What the task requires |
Each line below must be transcribed with no word changed.

====

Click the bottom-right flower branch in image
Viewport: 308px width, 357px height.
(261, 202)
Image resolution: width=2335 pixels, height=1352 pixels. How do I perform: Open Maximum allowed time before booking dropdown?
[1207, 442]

====

Result |
Click the bottom-right flower branch in image
Viewport: 308px width, 357px height.
(261, 202)
Image resolution: width=2335 pixels, height=1352 pixels. How do I perform: Open Maximum allowed time before booking dropdown?
[1207, 442]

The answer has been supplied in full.